As his dreaming dog of a dad slept in, Ted walked alone down to the gray panthers at Benny’s kiosk. He had an idea. He had a vague shadow of a plan. He would try to keep his promise. As he left home, he picked up the delivered New York Times and turned to the sports pages to see if the Sox had lost. They had. He carried the paper with him, and when he got near the old men, he tossed it in the trash. Here came the first of the gray wave, Tango Sam. “Ted, you look tremendous, so handsome, do you feel handsome? You must feel handsome. Loan me fifty.”
Ted saw the top of Benny’s head move just above the stacked papers. “Where’s Marty?”
“Sox lost,” Ivan said.
“QED.”
“Ipse hoc propter hoc.”
“Sine qua non.”
“Not really. That’s inaccurate.”
“You’re inaccurate.”
“Guys! Guys, listen, guys, I was thinking about the whole Sox thing, how a loss takes it out of him.”
“This is what we’re debating.”
“There is no debate.”
“Right, right,” Ted cut off this next riff. “So I was thinking, why do the Sox ever have to lose?”
“’Cause they suck and they’re from Boston, that’s why.”
“’Cause they call a hero a submarine, and a liquor store a Packy.”
“Boston is not a hub.”
“’Cause it’s the way of the world.”
“It is the Way, the Tao.”
“What Papa Hemingway calls a ‘good thing.’”
“What the gods want.”
“What God wants.”
“Fuckin’ monotheist.”
“Fuckin’ polytheist.”
“No, I’m a Hindjew.”
“Gentlemen, please let me explain.” Ted finally saw a rare spot of dead air in which to jump. “Benny, you got any back issues?”
“Some, sure.”
“He’s half a hoarder, Benny is.”
“It’s a sickness.”
“A psychological malady.”
“Something happened in Benny’s toilet training.”
“What didn’t happen in Benny’s toilet training?”
Ted jumped in again. “If you can find box scores from when the Sox won or the Yankees lost and pull those pages, the double pages, on days when the Sox actually do lose, we can replace those reports with the bogus, old wins that we stash away now.”
The old men fell silent. A first. Tango Sam broke the silence. “You mean you want us to lie?”
“Well, not lie exactly. Well, yes, lie. Lie for the better good.”
“We did it once as an experiment, but to make it a way of life, a modus operandi, is another matter.”
“What would Immanuel Kant do?”
“Probably tell you to suck his German schmeckel.”
“I couldn’t. ‘I Kant, Immanuel,’ I would say.”
“Rollo May, though.”
“What about the television?”
“The boob tube.”
“The television caveat.”
Ted was prepared for the television caveat. “Have you seen those VCRs?” The old men murmured words like video and Casio and RCA, getting anything technological after 1950 about 80 percent wrong.
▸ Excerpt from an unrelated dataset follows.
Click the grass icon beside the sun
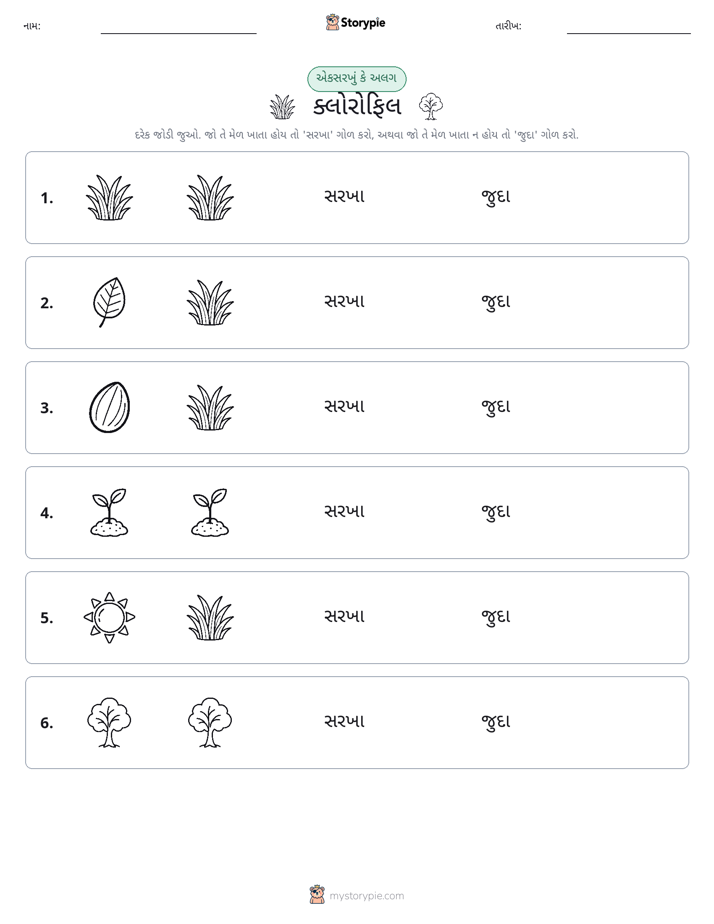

Ted continued, “They use them to tape games, then go over games with players, to see if they can see anything, a tendency, or whatever. They have, like, five VCRs at the stadium and I took one, I doubt they’ll notice, along with a bunch of tapes that I can slip in when Boston is losing or the Yankees are winning. I have, like, ten tapes of Sox wins from this year. A couple of them beating the Yankees.”
They fell unnaturally silent, the hive mind buzzing.
“I know it sounds crazy, but it breaks my heart to see him every time the Sox lose.”
Ivan spoke first: “I’m appalled at your mendacity, but moved by your empathy.”
“It seems doomed to failure.”
“Like Carter’s whole administration.”
“Naysayer.”
“Republican.”
“Pansy.”
“Ted is in the lead. Ted has the reins.”
The hive went quiet again. A silent vote was being held among them. Tango Sam did a two-step. Schtikker spoke for the hive: “It seems, young Theodore, that we are in like the proverbial Flynn.”